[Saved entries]
_ _ _
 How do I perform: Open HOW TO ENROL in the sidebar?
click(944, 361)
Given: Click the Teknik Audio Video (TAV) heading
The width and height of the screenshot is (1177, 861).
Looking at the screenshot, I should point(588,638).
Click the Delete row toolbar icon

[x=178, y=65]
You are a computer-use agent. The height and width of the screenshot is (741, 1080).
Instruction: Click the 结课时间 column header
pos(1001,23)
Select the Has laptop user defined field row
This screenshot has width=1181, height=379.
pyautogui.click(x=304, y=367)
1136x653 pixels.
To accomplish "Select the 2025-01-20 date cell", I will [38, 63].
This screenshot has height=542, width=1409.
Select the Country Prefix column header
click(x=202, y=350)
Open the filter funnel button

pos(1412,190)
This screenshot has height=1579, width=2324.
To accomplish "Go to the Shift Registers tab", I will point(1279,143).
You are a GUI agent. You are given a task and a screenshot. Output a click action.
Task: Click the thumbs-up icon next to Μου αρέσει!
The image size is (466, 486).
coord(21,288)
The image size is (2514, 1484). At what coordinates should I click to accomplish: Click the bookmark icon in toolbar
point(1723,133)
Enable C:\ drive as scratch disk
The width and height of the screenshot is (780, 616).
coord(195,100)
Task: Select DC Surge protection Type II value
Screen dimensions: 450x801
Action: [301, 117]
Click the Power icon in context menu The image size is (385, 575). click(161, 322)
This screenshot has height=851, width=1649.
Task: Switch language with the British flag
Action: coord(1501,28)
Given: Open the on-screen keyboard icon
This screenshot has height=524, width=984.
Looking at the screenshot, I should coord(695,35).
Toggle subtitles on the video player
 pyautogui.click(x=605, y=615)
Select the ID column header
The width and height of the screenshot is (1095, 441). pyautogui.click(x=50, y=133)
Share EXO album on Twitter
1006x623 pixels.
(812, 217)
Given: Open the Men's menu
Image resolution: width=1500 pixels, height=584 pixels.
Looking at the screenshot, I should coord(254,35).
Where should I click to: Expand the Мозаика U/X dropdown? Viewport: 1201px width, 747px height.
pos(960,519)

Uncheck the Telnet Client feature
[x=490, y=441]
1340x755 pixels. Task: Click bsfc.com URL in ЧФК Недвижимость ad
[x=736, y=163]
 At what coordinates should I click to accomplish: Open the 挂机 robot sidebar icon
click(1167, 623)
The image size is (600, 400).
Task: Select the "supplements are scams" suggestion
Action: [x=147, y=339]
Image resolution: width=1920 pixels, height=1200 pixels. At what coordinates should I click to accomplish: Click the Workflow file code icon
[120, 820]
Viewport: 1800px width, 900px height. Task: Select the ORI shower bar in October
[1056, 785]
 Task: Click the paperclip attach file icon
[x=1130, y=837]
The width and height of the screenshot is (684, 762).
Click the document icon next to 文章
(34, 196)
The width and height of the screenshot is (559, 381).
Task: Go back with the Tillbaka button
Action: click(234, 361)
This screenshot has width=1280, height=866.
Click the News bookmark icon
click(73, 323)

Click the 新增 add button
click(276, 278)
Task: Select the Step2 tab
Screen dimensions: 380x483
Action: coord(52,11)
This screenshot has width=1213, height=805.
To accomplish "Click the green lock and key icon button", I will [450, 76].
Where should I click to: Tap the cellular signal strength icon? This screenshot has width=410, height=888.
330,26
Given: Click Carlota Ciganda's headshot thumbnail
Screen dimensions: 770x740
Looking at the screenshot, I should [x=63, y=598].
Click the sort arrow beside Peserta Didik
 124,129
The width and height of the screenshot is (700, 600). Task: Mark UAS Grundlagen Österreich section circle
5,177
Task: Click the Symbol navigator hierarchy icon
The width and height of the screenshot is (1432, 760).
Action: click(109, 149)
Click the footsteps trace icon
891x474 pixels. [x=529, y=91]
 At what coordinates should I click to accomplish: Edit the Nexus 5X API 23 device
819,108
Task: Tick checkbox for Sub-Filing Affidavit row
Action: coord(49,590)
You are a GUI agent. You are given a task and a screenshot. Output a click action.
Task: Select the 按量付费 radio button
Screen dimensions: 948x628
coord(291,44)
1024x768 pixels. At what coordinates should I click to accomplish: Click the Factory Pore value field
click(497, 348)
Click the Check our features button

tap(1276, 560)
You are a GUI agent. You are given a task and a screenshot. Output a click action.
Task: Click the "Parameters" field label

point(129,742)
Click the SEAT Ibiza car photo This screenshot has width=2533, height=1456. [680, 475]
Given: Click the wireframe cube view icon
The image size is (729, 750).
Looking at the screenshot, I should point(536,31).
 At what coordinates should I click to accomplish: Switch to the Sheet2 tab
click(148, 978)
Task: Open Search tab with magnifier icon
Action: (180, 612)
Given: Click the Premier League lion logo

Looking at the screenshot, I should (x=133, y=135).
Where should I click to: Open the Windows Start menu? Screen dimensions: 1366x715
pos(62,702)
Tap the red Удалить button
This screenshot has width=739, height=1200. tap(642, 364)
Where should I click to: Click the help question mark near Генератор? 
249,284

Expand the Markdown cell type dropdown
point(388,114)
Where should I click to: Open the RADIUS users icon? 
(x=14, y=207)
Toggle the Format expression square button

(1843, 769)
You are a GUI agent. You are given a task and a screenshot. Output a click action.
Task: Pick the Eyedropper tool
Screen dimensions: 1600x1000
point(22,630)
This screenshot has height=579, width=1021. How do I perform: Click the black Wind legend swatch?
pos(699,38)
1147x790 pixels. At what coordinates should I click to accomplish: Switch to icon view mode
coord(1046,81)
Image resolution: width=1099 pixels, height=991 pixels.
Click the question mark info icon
_ _ _
§ **TASK TO COMPLETE**: All records above are to be returned exactly as given.

§ **REPLY**:
 How do I perform: Open HOW TO ENROL in the sidebar?
click(944, 361)
Given: Click the Teknik Audio Video (TAV) heading
The width and height of the screenshot is (1177, 861).
Looking at the screenshot, I should point(588,638).
Click the Delete row toolbar icon

[x=178, y=65]
You are a computer-use agent. The height and width of the screenshot is (741, 1080).
Instruction: Click the 结课时间 column header
pos(1001,23)
Select the Has laptop user defined field row
This screenshot has width=1181, height=379.
pyautogui.click(x=304, y=367)
1136x653 pixels.
To accomplish "Select the 2025-01-20 date cell", I will [38, 63].
This screenshot has height=542, width=1409.
Select the Country Prefix column header
click(x=202, y=350)
Open the filter funnel button

pos(1412,190)
This screenshot has height=1579, width=2324.
To accomplish "Go to the Shift Registers tab", I will point(1279,143).
You are a GUI agent. You are given a task and a screenshot. Output a click action.
Task: Click the thumbs-up icon next to Μου αρέσει!
The image size is (466, 486).
coord(21,288)
The image size is (2514, 1484). At what coordinates should I click to accomplish: Click the bookmark icon in toolbar
point(1723,133)
Enable C:\ drive as scratch disk
The width and height of the screenshot is (780, 616).
coord(195,100)
Task: Select DC Surge protection Type II value
Screen dimensions: 450x801
Action: [301, 117]
Click the Power icon in context menu The image size is (385, 575). click(161, 322)
This screenshot has height=851, width=1649.
Task: Switch language with the British flag
Action: coord(1501,28)
Given: Open the on-screen keyboard icon
This screenshot has height=524, width=984.
Looking at the screenshot, I should coord(695,35).
Toggle subtitles on the video player
 pyautogui.click(x=605, y=615)
Select the ID column header
The width and height of the screenshot is (1095, 441). pyautogui.click(x=50, y=133)
Share EXO album on Twitter
1006x623 pixels.
(812, 217)
Given: Open the Men's menu
Image resolution: width=1500 pixels, height=584 pixels.
Looking at the screenshot, I should coord(254,35).
Where should I click to: Expand the Мозаика U/X dropdown? Viewport: 1201px width, 747px height.
pos(960,519)

Uncheck the Telnet Client feature
[x=490, y=441]
1340x755 pixels. Task: Click bsfc.com URL in ЧФК Недвижимость ad
[x=736, y=163]
 At what coordinates should I click to accomplish: Open the 挂机 robot sidebar icon
click(1167, 623)
The image size is (600, 400).
Task: Select the "supplements are scams" suggestion
Action: [x=147, y=339]
Image resolution: width=1920 pixels, height=1200 pixels. At what coordinates should I click to accomplish: Click the Workflow file code icon
[120, 820]
Viewport: 1800px width, 900px height. Task: Select the ORI shower bar in October
[1056, 785]
 Task: Click the paperclip attach file icon
[x=1130, y=837]
The width and height of the screenshot is (684, 762).
Click the document icon next to 文章
(34, 196)
The width and height of the screenshot is (559, 381).
Task: Go back with the Tillbaka button
Action: click(234, 361)
This screenshot has width=1280, height=866.
Click the News bookmark icon
click(73, 323)

Click the 新增 add button
click(276, 278)
Task: Select the Step2 tab
Screen dimensions: 380x483
Action: coord(52,11)
This screenshot has width=1213, height=805.
To accomplish "Click the green lock and key icon button", I will [450, 76].
Where should I click to: Tap the cellular signal strength icon? This screenshot has width=410, height=888.
330,26
Given: Click Carlota Ciganda's headshot thumbnail
Screen dimensions: 770x740
Looking at the screenshot, I should [x=63, y=598].
Click the sort arrow beside Peserta Didik
 124,129
The width and height of the screenshot is (700, 600). Task: Mark UAS Grundlagen Österreich section circle
5,177
Task: Click the Symbol navigator hierarchy icon
The width and height of the screenshot is (1432, 760).
Action: click(109, 149)
Click the footsteps trace icon
891x474 pixels. [x=529, y=91]
 At what coordinates should I click to accomplish: Edit the Nexus 5X API 23 device
819,108
Task: Tick checkbox for Sub-Filing Affidavit row
Action: coord(49,590)
You are a GUI agent. You are given a task and a screenshot. Output a click action.
Task: Select the 按量付费 radio button
Screen dimensions: 948x628
coord(291,44)
1024x768 pixels. At what coordinates should I click to accomplish: Click the Factory Pore value field
click(497, 348)
Click the Check our features button

tap(1276, 560)
You are a GUI agent. You are given a task and a screenshot. Output a click action.
Task: Click the "Parameters" field label

point(129,742)
Click the SEAT Ibiza car photo This screenshot has width=2533, height=1456. [680, 475]
Given: Click the wireframe cube view icon
The image size is (729, 750).
Looking at the screenshot, I should point(536,31).
 At what coordinates should I click to accomplish: Switch to the Sheet2 tab
click(148, 978)
Task: Open Search tab with magnifier icon
Action: (180, 612)
Given: Click the Premier League lion logo

Looking at the screenshot, I should (x=133, y=135).
Where should I click to: Open the Windows Start menu? Screen dimensions: 1366x715
pos(62,702)
Tap the red Удалить button
This screenshot has width=739, height=1200. tap(642, 364)
Where should I click to: Click the help question mark near Генератор? 
249,284

Expand the Markdown cell type dropdown
point(388,114)
Where should I click to: Open the RADIUS users icon? 
(x=14, y=207)
Toggle the Format expression square button

(1843, 769)
You are a GUI agent. You are given a task and a screenshot. Output a click action.
Task: Pick the Eyedropper tool
Screen dimensions: 1600x1000
point(22,630)
This screenshot has height=579, width=1021. How do I perform: Click the black Wind legend swatch?
pos(699,38)
1147x790 pixels. At what coordinates should I click to accomplish: Switch to icon view mode
coord(1046,81)
Image resolution: width=1099 pixels, height=991 pixels.
Click the question mark info icon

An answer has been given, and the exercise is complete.